Testing works because it is a dispassionate appraisal of the function of a unit from the perspective of the specification, rather than the programming. When writing tests from the perspective of a programmer, you can defeat that purpose.
Who will write the unit test?
If it is the person who wrote the class then he will already have his own idea of how the algorithm works and what values should be where. He will likely write the test to accommodate most of the bugs he introduced to begin with making the test just as buggy as the code and, worse, giving the buggy code a free pass.
If it is someone who did not write the class how will they know what private members should and should not contain? That person will have to examine the internal algorithm in order to discover what values need to be in the private members at what points. They too are likely to be influenced by what the code says rather than what the specification requires. They too may introduce the very bugs that are in the code into the tests giving them a free pass.
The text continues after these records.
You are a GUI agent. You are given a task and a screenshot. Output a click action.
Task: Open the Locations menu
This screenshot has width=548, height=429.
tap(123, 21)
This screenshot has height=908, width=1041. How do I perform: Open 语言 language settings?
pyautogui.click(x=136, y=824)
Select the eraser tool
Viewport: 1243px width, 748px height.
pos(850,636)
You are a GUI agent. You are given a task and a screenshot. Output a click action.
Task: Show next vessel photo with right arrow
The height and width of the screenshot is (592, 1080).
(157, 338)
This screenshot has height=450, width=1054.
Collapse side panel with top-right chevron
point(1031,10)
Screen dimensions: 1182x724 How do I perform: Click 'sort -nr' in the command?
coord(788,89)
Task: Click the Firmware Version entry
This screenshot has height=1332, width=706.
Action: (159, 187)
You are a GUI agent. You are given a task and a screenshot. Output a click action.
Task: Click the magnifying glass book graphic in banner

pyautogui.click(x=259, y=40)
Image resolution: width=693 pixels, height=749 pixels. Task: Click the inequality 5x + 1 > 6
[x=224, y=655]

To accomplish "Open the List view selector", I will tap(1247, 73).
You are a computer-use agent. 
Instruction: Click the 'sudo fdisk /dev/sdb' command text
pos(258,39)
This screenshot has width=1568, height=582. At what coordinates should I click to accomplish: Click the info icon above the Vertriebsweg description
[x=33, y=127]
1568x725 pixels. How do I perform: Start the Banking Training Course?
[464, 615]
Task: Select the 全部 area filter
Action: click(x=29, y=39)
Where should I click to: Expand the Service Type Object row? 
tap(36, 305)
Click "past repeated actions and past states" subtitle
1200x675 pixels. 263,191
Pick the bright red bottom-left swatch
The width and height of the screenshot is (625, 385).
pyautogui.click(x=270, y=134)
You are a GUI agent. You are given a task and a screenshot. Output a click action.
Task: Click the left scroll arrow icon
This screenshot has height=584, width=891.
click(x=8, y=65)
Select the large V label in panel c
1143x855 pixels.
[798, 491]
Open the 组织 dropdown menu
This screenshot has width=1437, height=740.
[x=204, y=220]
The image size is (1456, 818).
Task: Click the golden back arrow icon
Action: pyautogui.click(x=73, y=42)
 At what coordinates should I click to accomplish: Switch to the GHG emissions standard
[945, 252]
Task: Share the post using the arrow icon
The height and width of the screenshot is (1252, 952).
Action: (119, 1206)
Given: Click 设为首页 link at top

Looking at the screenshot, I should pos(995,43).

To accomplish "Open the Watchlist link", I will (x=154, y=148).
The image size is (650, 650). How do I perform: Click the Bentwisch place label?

The bottom line is that I feel testing classes from the perspective of the implementer is inherently flawed and invites tests that are themselves just as buggy as the code they are testing.
Having a second pair of eyes look over/co-develop the code is a good thing but that's for the coding phase, not the testing.
Tests should be designed from the perspective of the specification and they should be about breaking the contract. They should not be about your ability to spot bugs in an algorithm. That is the programmer's job if the test fails. The tester's job is to focus on cause and effect based on external stimuli. The question they should be asking is "Does the class do what it is advertised as doing?" not "Is the code doing it properly?".
That is not to say the programmer should not code with testing in mind. Classes can be designed to make their contracts more testable. But the person writing the test should not know, or care, how the class does what it does, only that it does it correctly according to specification.
When it comes to testing, specification is king, not implementation.
So I think testing is effective when you are pitting implementation against specification. If you get into looking at the implementation then you start pitting one person's idea of how an implementation should work against another's idea of how an implementation should work and they run the risk of either introduce their own implementation bug into the test or else reinforce the original programmers bug.